Data extracts: Begin

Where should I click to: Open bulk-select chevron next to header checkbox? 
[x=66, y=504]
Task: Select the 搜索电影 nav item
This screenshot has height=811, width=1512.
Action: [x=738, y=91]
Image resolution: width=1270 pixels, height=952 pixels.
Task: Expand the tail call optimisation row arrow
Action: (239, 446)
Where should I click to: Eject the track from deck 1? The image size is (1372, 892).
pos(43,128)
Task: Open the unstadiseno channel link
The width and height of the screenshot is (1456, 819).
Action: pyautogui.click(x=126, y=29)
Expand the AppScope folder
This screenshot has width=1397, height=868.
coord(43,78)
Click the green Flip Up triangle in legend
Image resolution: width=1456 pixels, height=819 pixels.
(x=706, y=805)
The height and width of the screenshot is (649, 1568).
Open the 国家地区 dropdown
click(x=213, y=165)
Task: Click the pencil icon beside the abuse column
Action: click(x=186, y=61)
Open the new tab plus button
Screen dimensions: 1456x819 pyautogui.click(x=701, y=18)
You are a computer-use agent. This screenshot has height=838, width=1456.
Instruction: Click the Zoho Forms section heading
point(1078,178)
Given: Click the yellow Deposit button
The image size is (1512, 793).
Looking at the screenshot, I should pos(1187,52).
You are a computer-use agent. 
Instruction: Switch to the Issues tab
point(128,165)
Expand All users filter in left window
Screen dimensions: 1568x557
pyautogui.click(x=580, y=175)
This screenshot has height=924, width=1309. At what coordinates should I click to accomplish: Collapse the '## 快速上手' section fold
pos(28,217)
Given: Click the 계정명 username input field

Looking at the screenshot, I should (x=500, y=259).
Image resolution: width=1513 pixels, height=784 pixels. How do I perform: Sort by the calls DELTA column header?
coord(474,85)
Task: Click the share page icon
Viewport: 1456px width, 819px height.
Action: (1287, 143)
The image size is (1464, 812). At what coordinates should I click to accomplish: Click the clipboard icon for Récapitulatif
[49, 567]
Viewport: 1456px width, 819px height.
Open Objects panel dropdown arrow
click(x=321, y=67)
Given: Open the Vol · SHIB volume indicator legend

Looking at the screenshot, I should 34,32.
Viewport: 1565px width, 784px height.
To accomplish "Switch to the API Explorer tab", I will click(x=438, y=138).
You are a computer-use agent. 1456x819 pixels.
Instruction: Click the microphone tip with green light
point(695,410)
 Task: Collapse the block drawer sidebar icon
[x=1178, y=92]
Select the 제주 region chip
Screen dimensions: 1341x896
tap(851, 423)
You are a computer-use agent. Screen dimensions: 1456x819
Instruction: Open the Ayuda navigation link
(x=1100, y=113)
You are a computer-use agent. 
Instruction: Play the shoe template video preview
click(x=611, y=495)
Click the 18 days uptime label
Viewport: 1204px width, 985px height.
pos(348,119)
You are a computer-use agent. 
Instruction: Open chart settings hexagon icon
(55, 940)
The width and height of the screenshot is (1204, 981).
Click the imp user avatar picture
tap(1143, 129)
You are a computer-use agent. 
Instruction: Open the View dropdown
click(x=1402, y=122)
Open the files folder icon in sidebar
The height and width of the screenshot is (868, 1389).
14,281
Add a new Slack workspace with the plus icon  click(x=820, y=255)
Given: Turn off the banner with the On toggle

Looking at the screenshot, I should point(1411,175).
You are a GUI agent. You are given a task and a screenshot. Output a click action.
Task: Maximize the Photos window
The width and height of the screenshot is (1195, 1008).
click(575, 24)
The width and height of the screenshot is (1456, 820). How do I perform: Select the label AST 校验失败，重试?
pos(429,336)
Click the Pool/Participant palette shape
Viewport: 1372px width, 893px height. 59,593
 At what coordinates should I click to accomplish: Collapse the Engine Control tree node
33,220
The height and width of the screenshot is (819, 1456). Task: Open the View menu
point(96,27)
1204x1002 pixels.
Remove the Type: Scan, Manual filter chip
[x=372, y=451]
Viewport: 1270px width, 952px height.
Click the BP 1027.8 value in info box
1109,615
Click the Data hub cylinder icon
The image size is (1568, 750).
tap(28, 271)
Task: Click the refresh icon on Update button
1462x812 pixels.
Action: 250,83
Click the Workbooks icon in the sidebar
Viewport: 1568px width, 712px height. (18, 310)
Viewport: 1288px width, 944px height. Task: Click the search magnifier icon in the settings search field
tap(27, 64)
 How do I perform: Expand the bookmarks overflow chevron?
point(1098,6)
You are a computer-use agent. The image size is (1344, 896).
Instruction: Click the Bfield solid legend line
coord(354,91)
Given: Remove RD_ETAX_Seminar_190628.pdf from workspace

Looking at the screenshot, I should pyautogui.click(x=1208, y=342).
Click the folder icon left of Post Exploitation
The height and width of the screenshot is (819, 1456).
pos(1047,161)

Data extracts: End

What is required: All of the data above should be reproduced exactly, with nothing left out.

Task response:
Where should I click to: Open bulk-select chevron next to header checkbox? 
[x=66, y=504]
Task: Select the 搜索电影 nav item
This screenshot has height=811, width=1512.
Action: [x=738, y=91]
Image resolution: width=1270 pixels, height=952 pixels.
Task: Expand the tail call optimisation row arrow
Action: (239, 446)
Where should I click to: Eject the track from deck 1? The image size is (1372, 892).
pos(43,128)
Task: Open the unstadiseno channel link
The width and height of the screenshot is (1456, 819).
Action: pyautogui.click(x=126, y=29)
Expand the AppScope folder
This screenshot has width=1397, height=868.
coord(43,78)
Click the green Flip Up triangle in legend
Image resolution: width=1456 pixels, height=819 pixels.
(x=706, y=805)
The height and width of the screenshot is (649, 1568).
Open the 国家地区 dropdown
click(x=213, y=165)
Task: Click the pencil icon beside the abuse column
Action: click(x=186, y=61)
Open the new tab plus button
Screen dimensions: 1456x819 pyautogui.click(x=701, y=18)
You are a computer-use agent. This screenshot has height=838, width=1456.
Instruction: Click the Zoho Forms section heading
point(1078,178)
Given: Click the yellow Deposit button
The image size is (1512, 793).
Looking at the screenshot, I should pos(1187,52).
You are a computer-use agent. 
Instruction: Switch to the Issues tab
point(128,165)
Expand All users filter in left window
Screen dimensions: 1568x557
pyautogui.click(x=580, y=175)
This screenshot has height=924, width=1309. At what coordinates should I click to accomplish: Collapse the '## 快速上手' section fold
pos(28,217)
Given: Click the 계정명 username input field

Looking at the screenshot, I should (x=500, y=259).
Image resolution: width=1513 pixels, height=784 pixels. How do I perform: Sort by the calls DELTA column header?
coord(474,85)
Task: Click the share page icon
Viewport: 1456px width, 819px height.
Action: (1287, 143)
The image size is (1464, 812). At what coordinates should I click to accomplish: Click the clipboard icon for Récapitulatif
[49, 567]
Viewport: 1456px width, 819px height.
Open Objects panel dropdown arrow
click(x=321, y=67)
Given: Open the Vol · SHIB volume indicator legend

Looking at the screenshot, I should 34,32.
Viewport: 1565px width, 784px height.
To accomplish "Switch to the API Explorer tab", I will click(x=438, y=138).
You are a computer-use agent. 1456x819 pixels.
Instruction: Click the microphone tip with green light
point(695,410)
 Task: Collapse the block drawer sidebar icon
[x=1178, y=92]
Select the 제주 region chip
Screen dimensions: 1341x896
tap(851, 423)
You are a computer-use agent. Screen dimensions: 1456x819
Instruction: Open the Ayuda navigation link
(x=1100, y=113)
You are a computer-use agent. 
Instruction: Play the shoe template video preview
click(x=611, y=495)
Click the 18 days uptime label
Viewport: 1204px width, 985px height.
pos(348,119)
You are a computer-use agent. 
Instruction: Open chart settings hexagon icon
(55, 940)
The width and height of the screenshot is (1204, 981).
Click the imp user avatar picture
tap(1143, 129)
You are a computer-use agent. 
Instruction: Open the View dropdown
click(x=1402, y=122)
Open the files folder icon in sidebar
The height and width of the screenshot is (868, 1389).
14,281
Add a new Slack workspace with the plus icon  click(x=820, y=255)
Given: Turn off the banner with the On toggle

Looking at the screenshot, I should point(1411,175).
You are a GUI agent. You are given a task and a screenshot. Output a click action.
Task: Maximize the Photos window
The width and height of the screenshot is (1195, 1008).
click(575, 24)
The width and height of the screenshot is (1456, 820). How do I perform: Select the label AST 校验失败，重试?
pos(429,336)
Click the Pool/Participant palette shape
Viewport: 1372px width, 893px height. 59,593
 At what coordinates should I click to accomplish: Collapse the Engine Control tree node
33,220
The height and width of the screenshot is (819, 1456). Task: Open the View menu
point(96,27)
1204x1002 pixels.
Remove the Type: Scan, Manual filter chip
[x=372, y=451]
Viewport: 1270px width, 952px height.
Click the BP 1027.8 value in info box
1109,615
Click the Data hub cylinder icon
The image size is (1568, 750).
tap(28, 271)
Task: Click the refresh icon on Update button
1462x812 pixels.
Action: 250,83
Click the Workbooks icon in the sidebar
Viewport: 1568px width, 712px height. (18, 310)
Viewport: 1288px width, 944px height. Task: Click the search magnifier icon in the settings search field
tap(27, 64)
 How do I perform: Expand the bookmarks overflow chevron?
point(1098,6)
You are a computer-use agent. The image size is (1344, 896).
Instruction: Click the Bfield solid legend line
coord(354,91)
Given: Remove RD_ETAX_Seminar_190628.pdf from workspace

Looking at the screenshot, I should pyautogui.click(x=1208, y=342).
Click the folder icon left of Post Exploitation
The height and width of the screenshot is (819, 1456).
pos(1047,161)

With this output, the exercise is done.